[Opening SUPPLIED RECORDS section]

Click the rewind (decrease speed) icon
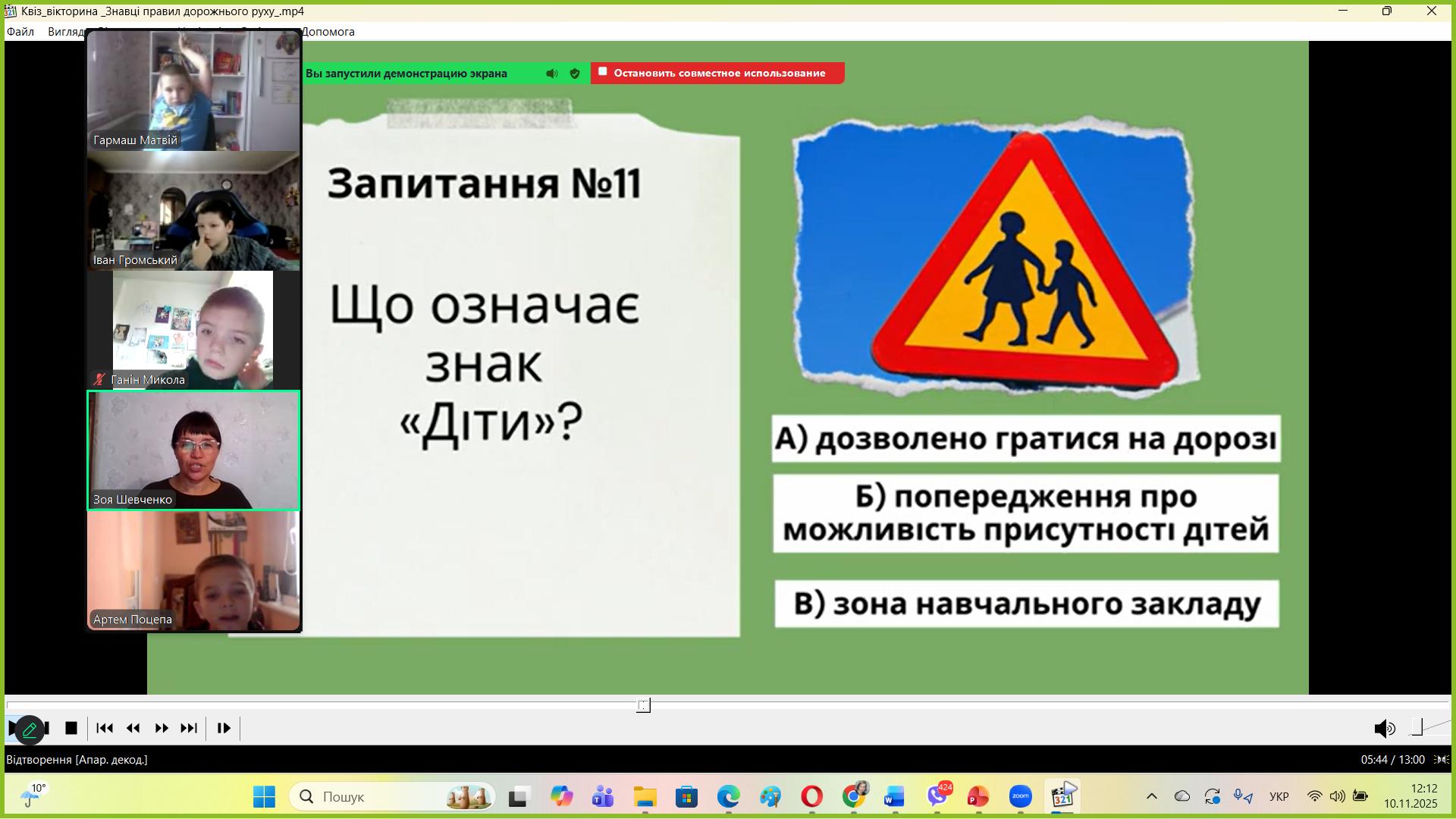Viewport: 1456px width, 819px height. coord(133,728)
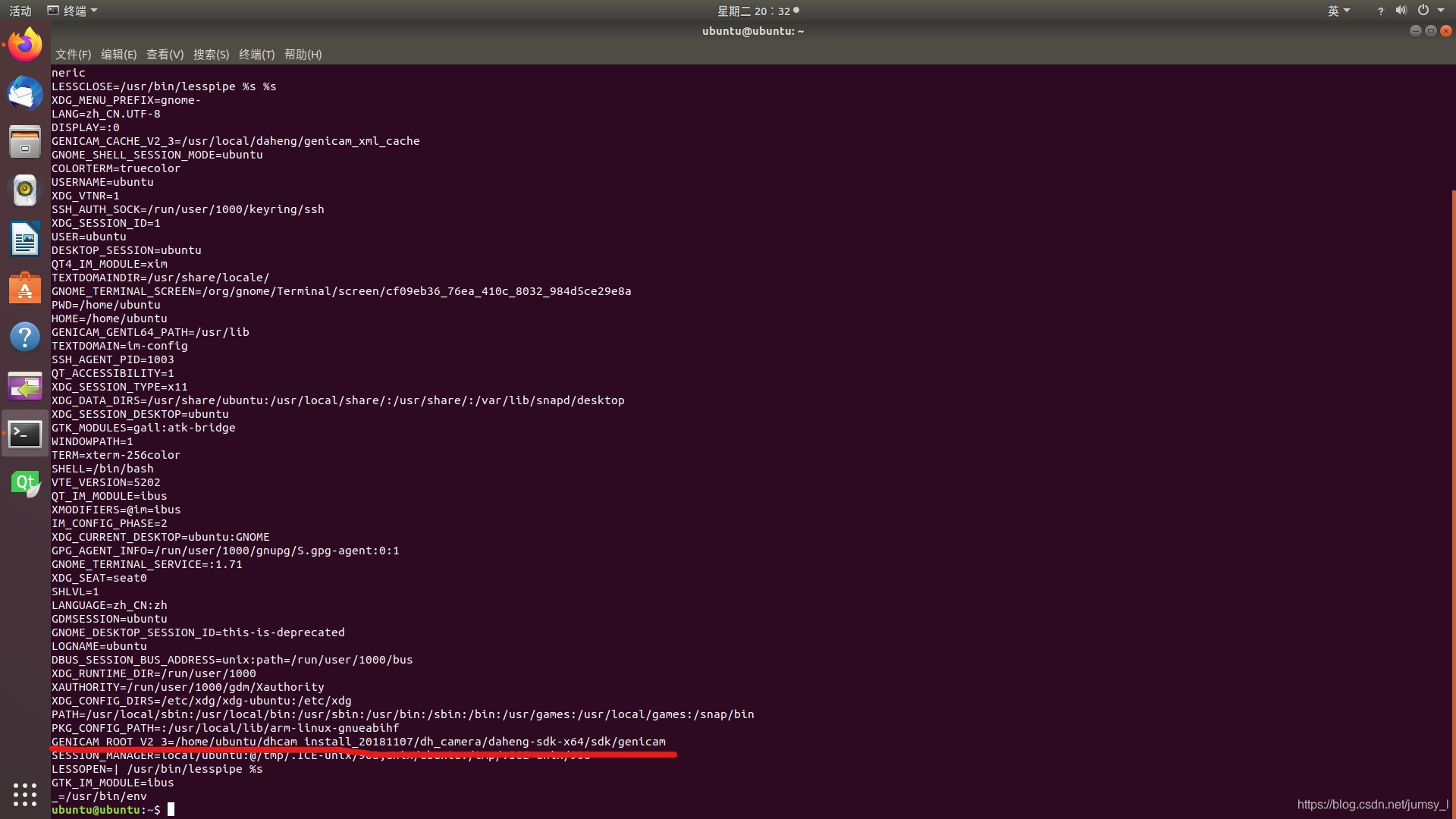Open the Help question mark icon
This screenshot has height=819, width=1456.
pos(25,337)
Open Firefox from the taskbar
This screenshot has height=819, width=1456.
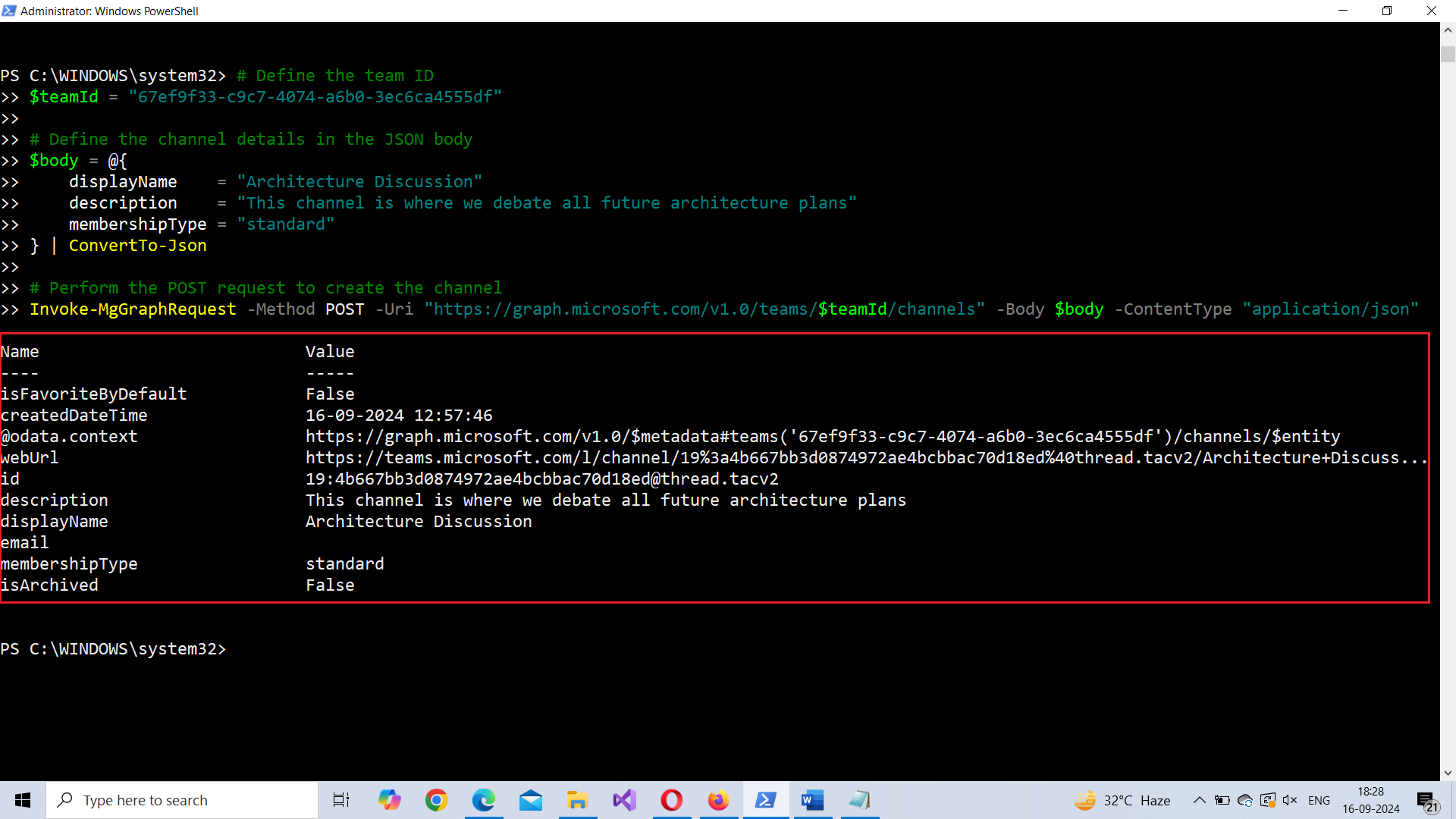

[Closing SUPPLIED RECORDS section]

> HOW TO COMPLETE THIS TASK
The answer is the listing above restated word for word, pictures removed.

> SOLUTION
Click the rewind (decrease speed) icon
Viewport: 1456px width, 819px height. coord(133,728)
Open the Help question mark icon
This screenshot has height=819, width=1456.
pos(25,337)
Open Firefox from the taskbar
This screenshot has height=819, width=1456.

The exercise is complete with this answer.